With great big yacht ownership, comes great big responsibility. For billionaire Paul Allen, best known as the co-founder of Microsoft along with Bill Gates, that responsibility should be concern for the environment.
Allen, who is worth an estimated $18.2 billion, is being accused by Cayman Island officials of shirking that responsibility. His $160 million 300-foot mega-yacht, MV Tatoosh — ranked the forty-third super-yacht in the world — may be seized for claims it had destroyed 14,000 square feet of protected Caribbean reef. The damage caused by an anchor supposedly dragging through protected coral could come with a high price — a $600,000 fine and up to four years in prison.
The Daily Mail reports that Tim Austin, the deputy director of research and Department of the Environment said that under the Cayman Islands national conservation law, damaging coral could be prosecuted as a criminal offense.

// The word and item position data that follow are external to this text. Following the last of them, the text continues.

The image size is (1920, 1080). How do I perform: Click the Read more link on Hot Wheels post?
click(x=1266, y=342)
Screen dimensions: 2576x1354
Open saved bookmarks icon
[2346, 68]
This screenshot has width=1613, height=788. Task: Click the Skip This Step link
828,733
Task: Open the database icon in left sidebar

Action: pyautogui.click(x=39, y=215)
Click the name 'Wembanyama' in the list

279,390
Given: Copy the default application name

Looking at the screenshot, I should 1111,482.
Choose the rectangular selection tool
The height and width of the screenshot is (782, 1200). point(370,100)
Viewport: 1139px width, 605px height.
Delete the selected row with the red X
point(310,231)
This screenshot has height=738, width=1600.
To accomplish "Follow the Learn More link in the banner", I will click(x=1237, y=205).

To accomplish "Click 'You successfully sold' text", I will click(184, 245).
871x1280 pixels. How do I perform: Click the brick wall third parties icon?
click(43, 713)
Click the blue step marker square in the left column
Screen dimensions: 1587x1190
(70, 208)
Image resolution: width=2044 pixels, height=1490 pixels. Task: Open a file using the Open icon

Allen’s team has fired back explaining the incident has been “greatly exaggerated.” While they are fully co-operating, a spokesperson for Allen’s investment and philanthropy firm, Vulcan, said that “the crew moved the vessel, on its own accord, as soon as it learned from local divers that there might be a problem.”
This recent debacle comes with an ironic twist. The philanthropist has championed sea-related environmental causes in the past, spending $2.6 million in 2014 to fund the University of British Columbia’s “Sea Around Us” to fight illegal fishing. Last year, he also funded the Smart Catch initiative to implore restaurants to use sustainable seafood.